About 90 Web servers in mathematics and statistics institutions were chosen for the Peregrinator to index: most of these were from the Penn State list. Only servers in English-speaking countries were selected: this regrettable linguistic chauvinism was made necessary because the word-stemming algorithm is specific to English. Only HTML pages are indexed.
Starting in early August 1994, each chosen site was processed by the Peregrinator, from its top page; local URLs were followed up, but all off-site URLs were ignored. Even so, a considerable number of irrelevant pages were found: some such subtrees were identified manually and excluded from further examination. (Web administrators at the sites are encouraged to help guide the robot, and more generally to organize their served files into subtrees according to topic.)
This approach will of course not cover anywhere near all Web material on the topic. But it may cover enough to allow people with queries to reach something relevant directly, and -- by following further links -- most important documents of relevence in only a few hops. Further, unlike automatic relevance detection, the approach is easily implemented.
By late August 1994, approaching 6000 pages had been indexed, and the queue of URLs still to be processed was nearing exhaustion. At this point, reprocessing of documents not seen for a long period commenced: it is intended that the robot will continue to cycle through the documents at a 4- to 6-weekly rate.

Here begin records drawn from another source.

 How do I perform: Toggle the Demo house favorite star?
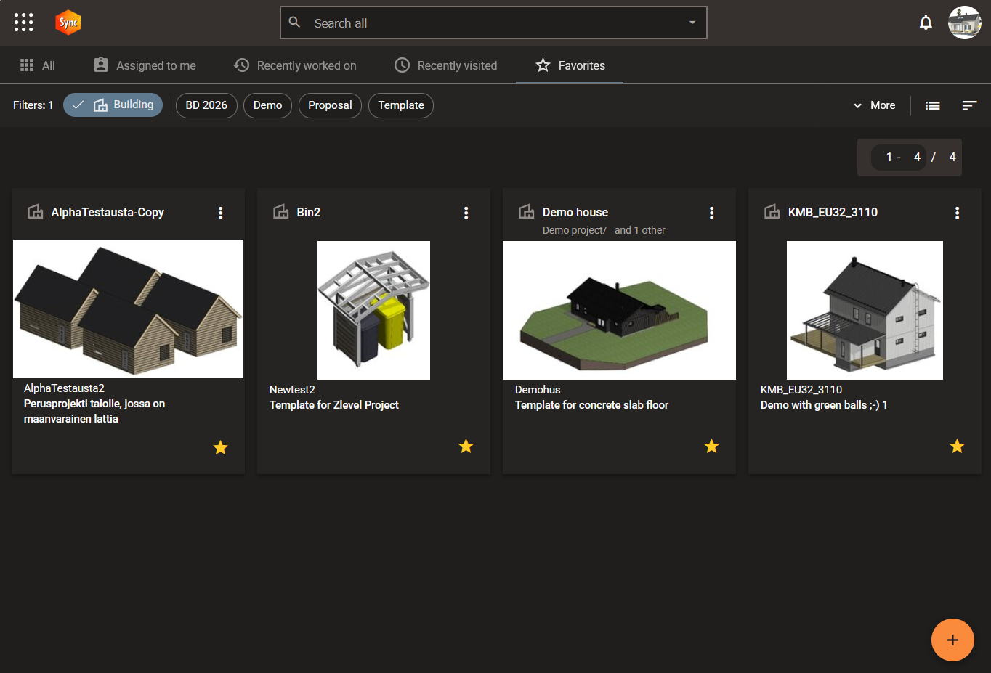click(x=711, y=446)
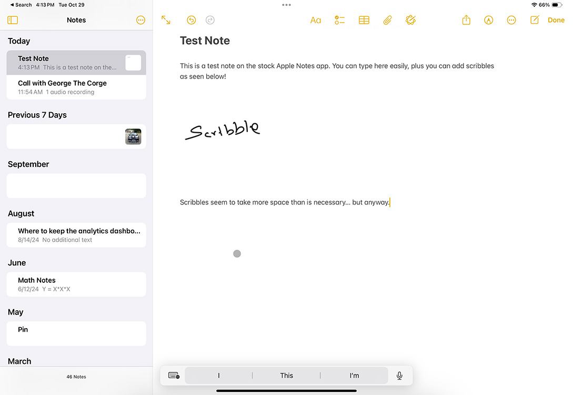Image resolution: width=573 pixels, height=395 pixels.
Task: Start dictation with the microphone icon
Action: coord(399,375)
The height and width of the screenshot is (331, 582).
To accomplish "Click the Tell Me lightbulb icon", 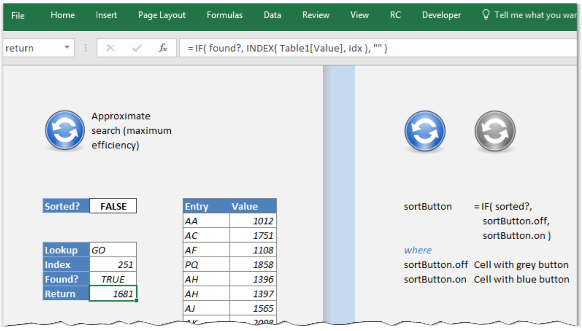I will (x=485, y=15).

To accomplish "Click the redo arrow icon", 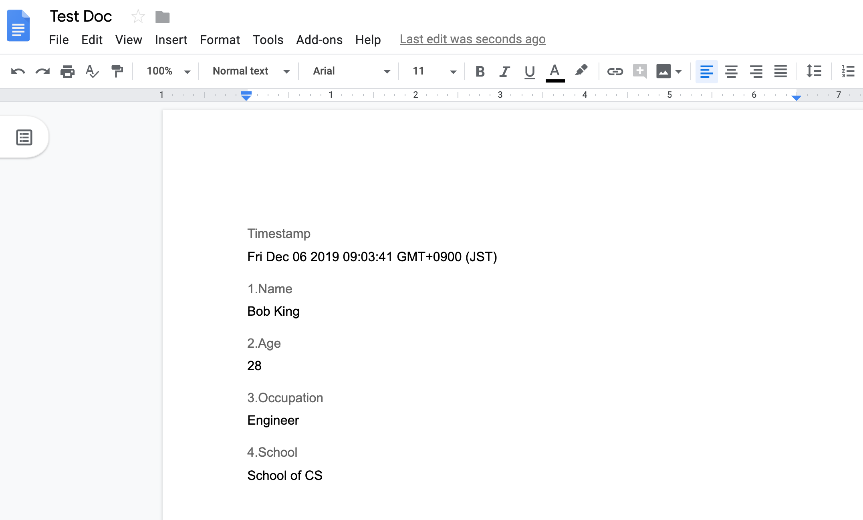I will [42, 71].

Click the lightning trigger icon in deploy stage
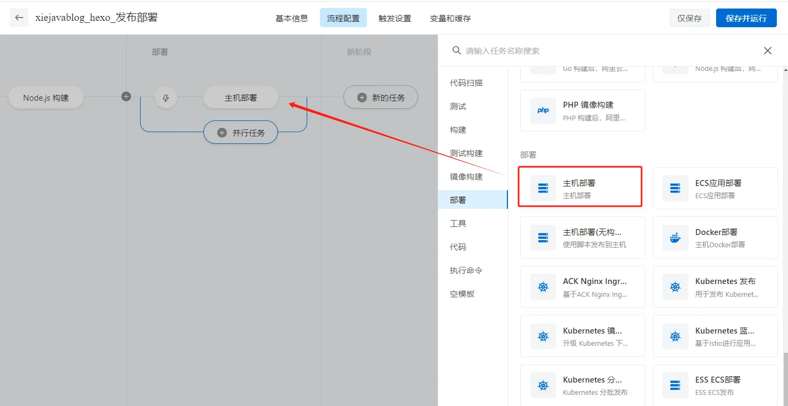(166, 98)
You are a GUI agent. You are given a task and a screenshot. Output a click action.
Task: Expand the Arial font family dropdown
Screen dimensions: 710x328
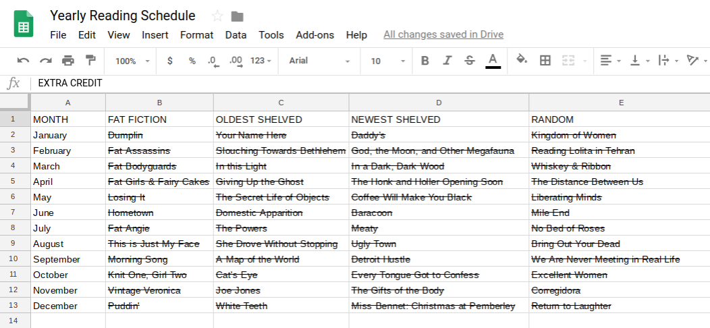click(320, 61)
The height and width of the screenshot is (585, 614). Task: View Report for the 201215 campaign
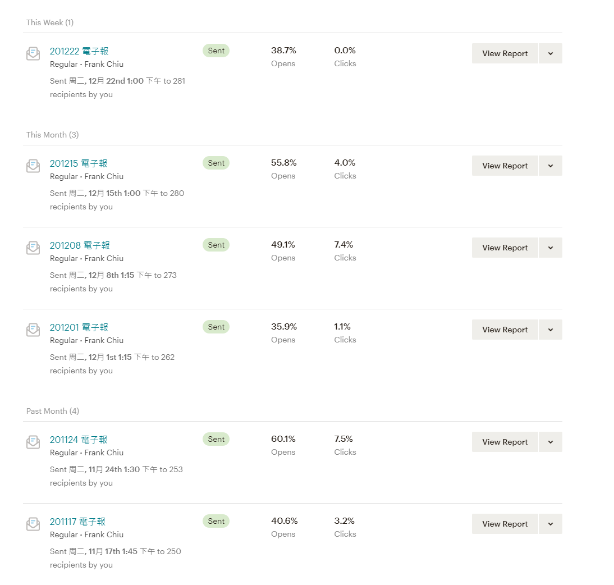(505, 166)
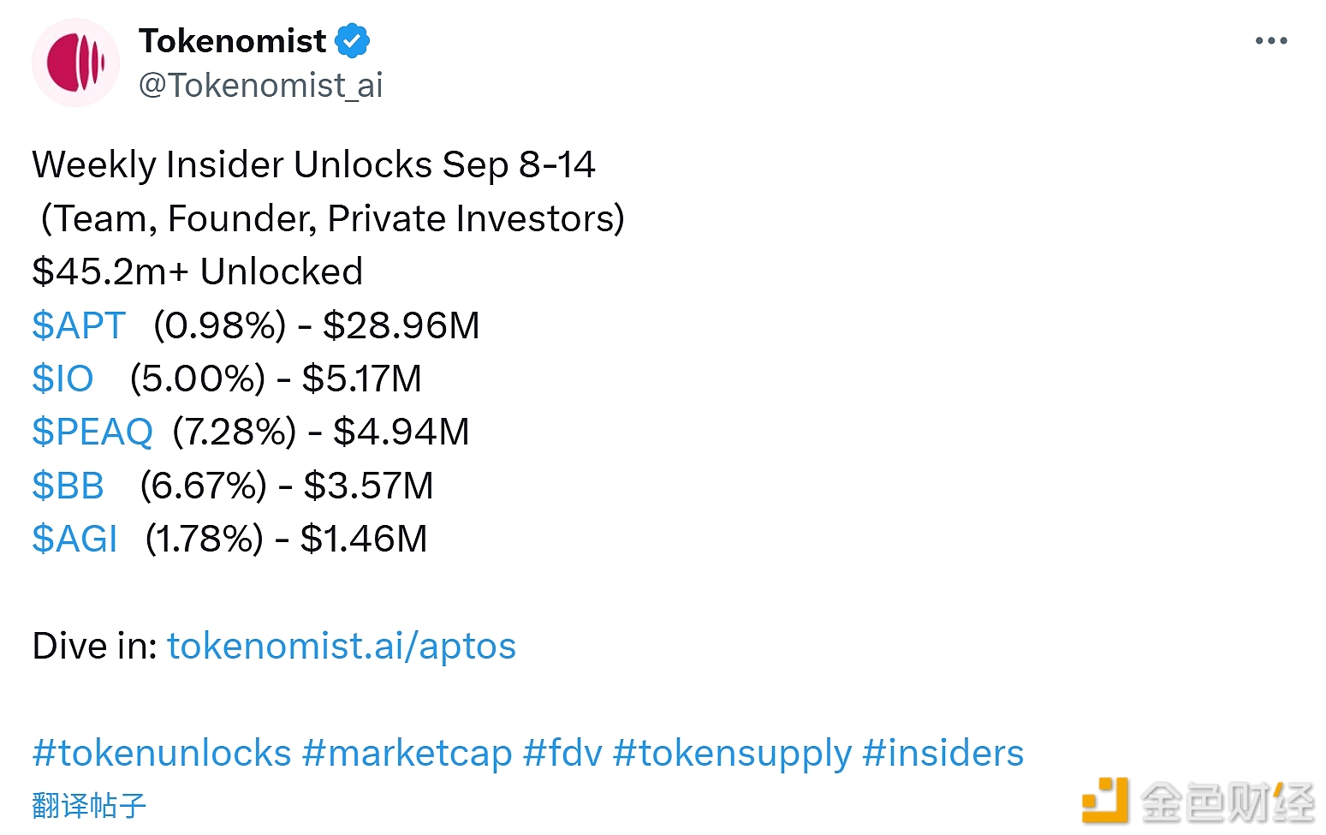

MathSearch was announced on sci.math.research on 6 September 1994.
Web administrators can determine whether their site is included by looking up a phrase which occurs in one of their mathematics- or statistics-oriented pages, but which is unlikely to appear elsewhere. Additional mathematics and/or statistics servers which have a /robots.txt entry excluding pages whose content is not mathematical or statistical or is not in English may be added to the robot's list on request.
| Date | Active servers | URLs (1000) | Stems (1000) | Stem entries (M) |
|---|---|---|---|---|
| Oct 1994 | <=107 | 8.8 | ? | ? |
| Jan 1995 | <=138 | 14 | 67 | 2.7 |
| Jan 1996 | <=180 | 47 | 144 | 6.9 |
| Jun 1996 | 160 | 65 | 170 | 9.7 |
| Aug 1998 | ~165 | 156 | 287 | 22.9 |
| Jul 1999 | 187 | 198 | 330 | 30.7 |
| Jul 2000 | 183 | 214 | 352 | 33.9 |
| Jul 2001 | 185 | 256 | 387 | 40.2 |
In June 1996, when the number of URLs exceeded 65,000, the data structure storing URL number had to be changed from a 2-byte to a 4-byte integer, increasing the total storage required for the database from about 57MB to about 77MB.
In July 1999, a list of most frequently linked pages in the index was added; the search engine was receiving an average of over 500 hits a day.